Wicomico dredging underway: Look out, dredge material coming through

The latest Wicomico River dredging program is underway, the Baltimore District, U.S. Army Corps of Engineers, said. USACE has just released this amazing photo from the Deal Island dredge area, an important part of Baltimore District’s maintenance dredging efforts for the federal navigation channel in Wicomico County, Maryland.

USACE photo

When Wicomico River dredge material is hydraulically pumped directly from the dredge to Deal Island, it helps restore eroding wetlands and supports one of the largest concentrations in the state of herons, egrets, and ibis, and also hosts one of Maryland’s only breeding population of black-necked stilts,” said USACE.

Maintenance dredging for the Lower Wicomico River began in October and is expected to continue through December.

This project contributes to protecting environmental habitat, improving water quality and expanding public access within the Chesapeake Bay watershed.

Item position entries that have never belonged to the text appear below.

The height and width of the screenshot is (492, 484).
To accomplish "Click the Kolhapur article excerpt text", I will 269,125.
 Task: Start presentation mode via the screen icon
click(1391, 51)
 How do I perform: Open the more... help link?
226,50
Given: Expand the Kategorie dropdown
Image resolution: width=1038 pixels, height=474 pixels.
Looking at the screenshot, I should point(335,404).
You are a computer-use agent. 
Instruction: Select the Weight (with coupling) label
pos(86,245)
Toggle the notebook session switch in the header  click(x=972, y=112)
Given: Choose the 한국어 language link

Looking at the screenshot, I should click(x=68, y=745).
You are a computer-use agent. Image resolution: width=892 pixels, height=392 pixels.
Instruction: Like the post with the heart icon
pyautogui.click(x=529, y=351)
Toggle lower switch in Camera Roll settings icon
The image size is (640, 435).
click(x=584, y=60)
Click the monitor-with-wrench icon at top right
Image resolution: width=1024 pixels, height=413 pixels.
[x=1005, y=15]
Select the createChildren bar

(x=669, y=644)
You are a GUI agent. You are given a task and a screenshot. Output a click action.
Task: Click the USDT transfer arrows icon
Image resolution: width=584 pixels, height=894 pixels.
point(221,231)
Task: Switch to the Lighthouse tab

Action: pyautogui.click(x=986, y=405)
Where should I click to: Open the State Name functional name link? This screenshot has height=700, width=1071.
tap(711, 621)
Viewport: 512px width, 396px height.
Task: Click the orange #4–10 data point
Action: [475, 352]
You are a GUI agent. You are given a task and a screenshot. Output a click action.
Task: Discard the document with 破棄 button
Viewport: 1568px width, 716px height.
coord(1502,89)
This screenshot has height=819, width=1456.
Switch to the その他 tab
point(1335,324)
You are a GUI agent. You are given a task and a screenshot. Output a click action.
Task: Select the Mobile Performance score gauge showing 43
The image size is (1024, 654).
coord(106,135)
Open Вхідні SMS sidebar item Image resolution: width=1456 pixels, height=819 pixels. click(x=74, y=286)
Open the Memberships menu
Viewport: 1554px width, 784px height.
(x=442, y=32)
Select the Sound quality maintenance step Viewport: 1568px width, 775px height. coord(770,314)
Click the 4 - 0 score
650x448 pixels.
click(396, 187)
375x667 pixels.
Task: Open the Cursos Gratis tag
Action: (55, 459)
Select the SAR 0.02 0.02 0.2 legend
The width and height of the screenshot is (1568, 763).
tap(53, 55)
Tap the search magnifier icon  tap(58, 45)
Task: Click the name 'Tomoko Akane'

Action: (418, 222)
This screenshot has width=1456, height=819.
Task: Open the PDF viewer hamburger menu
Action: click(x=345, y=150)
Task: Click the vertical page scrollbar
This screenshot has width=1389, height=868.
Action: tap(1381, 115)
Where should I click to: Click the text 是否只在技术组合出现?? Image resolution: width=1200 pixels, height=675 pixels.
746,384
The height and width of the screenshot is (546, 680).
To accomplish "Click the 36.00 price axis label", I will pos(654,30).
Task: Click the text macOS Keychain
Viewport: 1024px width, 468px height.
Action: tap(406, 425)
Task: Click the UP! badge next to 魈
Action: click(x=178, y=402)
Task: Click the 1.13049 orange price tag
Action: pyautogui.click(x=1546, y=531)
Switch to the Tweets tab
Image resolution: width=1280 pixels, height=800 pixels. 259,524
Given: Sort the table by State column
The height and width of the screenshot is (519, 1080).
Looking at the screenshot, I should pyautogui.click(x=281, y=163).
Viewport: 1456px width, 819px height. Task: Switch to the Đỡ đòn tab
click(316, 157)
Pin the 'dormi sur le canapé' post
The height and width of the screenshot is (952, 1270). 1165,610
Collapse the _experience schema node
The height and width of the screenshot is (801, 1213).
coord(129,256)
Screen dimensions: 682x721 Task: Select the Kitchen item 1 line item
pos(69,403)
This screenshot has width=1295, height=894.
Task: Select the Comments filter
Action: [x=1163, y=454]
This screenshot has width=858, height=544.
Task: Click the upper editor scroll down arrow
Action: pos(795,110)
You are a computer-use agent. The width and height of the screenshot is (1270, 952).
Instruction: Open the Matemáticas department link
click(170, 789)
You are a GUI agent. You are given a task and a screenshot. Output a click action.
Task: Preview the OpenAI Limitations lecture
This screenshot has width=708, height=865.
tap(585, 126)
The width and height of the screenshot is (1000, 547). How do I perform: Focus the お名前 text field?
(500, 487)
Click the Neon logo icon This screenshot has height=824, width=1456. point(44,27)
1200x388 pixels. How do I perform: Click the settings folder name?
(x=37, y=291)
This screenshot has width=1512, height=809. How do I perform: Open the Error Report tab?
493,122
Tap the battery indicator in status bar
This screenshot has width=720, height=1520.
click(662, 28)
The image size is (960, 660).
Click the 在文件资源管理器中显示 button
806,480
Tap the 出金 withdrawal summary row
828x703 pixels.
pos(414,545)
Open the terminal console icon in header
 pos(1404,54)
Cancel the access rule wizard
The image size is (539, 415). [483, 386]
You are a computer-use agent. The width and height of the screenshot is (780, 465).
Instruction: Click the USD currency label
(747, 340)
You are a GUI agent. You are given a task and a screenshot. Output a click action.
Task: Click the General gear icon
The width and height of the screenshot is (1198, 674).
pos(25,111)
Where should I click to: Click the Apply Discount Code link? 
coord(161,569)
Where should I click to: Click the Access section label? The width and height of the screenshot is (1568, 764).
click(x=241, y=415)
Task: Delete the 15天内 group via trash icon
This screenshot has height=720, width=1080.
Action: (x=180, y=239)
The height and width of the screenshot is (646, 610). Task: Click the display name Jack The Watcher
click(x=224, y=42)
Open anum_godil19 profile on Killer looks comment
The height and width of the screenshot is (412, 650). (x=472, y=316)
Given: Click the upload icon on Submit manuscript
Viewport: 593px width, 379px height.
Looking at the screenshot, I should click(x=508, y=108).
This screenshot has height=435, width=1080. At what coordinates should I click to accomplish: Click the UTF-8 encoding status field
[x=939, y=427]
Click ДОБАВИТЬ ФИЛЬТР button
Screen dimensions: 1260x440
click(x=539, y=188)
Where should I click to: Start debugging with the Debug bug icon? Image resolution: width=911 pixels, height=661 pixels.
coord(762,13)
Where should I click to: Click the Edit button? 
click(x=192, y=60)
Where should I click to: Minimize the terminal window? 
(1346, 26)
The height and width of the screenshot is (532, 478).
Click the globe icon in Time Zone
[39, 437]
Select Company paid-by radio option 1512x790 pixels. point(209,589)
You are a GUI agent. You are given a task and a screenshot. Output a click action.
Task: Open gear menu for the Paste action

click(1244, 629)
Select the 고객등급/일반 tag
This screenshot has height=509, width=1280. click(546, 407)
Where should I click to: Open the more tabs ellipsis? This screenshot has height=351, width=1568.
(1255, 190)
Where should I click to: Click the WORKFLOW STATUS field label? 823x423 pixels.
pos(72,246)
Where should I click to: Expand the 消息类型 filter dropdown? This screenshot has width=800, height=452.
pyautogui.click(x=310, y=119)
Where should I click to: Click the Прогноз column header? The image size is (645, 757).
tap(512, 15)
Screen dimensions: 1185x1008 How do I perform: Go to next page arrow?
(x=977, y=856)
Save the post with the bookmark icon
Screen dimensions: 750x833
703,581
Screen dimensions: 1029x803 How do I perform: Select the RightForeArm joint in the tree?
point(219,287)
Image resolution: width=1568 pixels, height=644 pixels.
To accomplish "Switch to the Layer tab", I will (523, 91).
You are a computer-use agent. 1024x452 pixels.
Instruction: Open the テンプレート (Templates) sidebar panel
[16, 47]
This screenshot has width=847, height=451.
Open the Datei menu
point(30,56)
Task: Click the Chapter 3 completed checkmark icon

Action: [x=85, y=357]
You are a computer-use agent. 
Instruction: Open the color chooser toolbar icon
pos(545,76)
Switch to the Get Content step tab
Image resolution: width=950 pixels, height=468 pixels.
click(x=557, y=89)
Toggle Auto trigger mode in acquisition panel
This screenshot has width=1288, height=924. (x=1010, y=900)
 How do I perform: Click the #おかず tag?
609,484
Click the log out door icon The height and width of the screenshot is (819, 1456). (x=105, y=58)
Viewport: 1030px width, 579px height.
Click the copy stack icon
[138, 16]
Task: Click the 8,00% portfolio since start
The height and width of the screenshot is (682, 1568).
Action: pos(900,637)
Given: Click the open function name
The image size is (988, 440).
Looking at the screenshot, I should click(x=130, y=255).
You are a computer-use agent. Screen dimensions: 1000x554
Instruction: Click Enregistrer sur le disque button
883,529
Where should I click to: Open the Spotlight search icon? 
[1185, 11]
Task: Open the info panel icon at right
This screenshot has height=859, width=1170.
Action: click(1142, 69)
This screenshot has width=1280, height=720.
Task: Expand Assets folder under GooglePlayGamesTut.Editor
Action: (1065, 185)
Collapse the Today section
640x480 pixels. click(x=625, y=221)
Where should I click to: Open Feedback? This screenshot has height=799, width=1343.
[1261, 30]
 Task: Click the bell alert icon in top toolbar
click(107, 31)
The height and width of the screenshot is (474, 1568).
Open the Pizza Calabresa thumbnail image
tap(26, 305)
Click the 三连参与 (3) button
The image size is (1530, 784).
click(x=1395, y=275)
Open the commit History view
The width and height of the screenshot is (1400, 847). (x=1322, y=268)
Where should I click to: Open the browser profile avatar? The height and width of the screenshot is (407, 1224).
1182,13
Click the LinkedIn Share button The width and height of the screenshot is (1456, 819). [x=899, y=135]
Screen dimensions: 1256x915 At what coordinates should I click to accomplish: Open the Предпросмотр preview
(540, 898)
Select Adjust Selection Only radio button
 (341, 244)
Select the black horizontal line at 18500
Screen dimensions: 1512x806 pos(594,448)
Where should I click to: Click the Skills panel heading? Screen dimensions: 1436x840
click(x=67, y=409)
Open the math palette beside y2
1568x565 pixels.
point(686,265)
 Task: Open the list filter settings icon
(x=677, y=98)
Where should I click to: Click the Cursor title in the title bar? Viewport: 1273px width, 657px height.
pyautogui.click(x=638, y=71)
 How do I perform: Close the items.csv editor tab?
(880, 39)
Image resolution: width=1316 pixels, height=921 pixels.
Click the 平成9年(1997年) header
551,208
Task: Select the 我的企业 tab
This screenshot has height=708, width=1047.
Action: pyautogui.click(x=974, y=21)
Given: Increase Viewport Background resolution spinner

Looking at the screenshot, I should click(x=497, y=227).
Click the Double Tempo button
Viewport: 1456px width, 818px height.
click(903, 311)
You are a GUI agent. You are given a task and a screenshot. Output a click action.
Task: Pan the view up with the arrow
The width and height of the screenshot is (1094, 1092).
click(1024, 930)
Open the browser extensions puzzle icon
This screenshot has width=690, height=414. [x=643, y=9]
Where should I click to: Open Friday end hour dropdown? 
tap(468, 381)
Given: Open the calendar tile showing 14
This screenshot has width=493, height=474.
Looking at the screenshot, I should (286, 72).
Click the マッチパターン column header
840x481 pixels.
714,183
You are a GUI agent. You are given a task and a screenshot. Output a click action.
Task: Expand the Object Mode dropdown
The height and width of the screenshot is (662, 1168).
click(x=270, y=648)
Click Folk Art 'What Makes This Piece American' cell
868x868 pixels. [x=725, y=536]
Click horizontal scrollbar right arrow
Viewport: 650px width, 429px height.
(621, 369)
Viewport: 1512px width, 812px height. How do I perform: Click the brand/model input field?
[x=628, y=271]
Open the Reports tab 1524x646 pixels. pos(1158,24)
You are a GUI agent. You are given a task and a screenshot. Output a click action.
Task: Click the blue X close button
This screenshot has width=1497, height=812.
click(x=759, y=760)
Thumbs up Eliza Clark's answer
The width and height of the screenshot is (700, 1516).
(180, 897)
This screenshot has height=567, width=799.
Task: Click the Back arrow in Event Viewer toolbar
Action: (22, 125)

The operations and maintenance project provides for a channel of 14 feet deep and 150 feet wide from the Chesapeake Bay to Salisbury, including 100-foot-wide channels with turning basins that are all 14 feet deep in the north and south prongs, and a 60-foot-wide channel 6 feet deep from deep water in the river to Webster Cove; a T-shaped basin in a cove that is 100 feet wide and 400 feet long, and an extension of a basin that is 200 feet long and 100 feet wide on each side.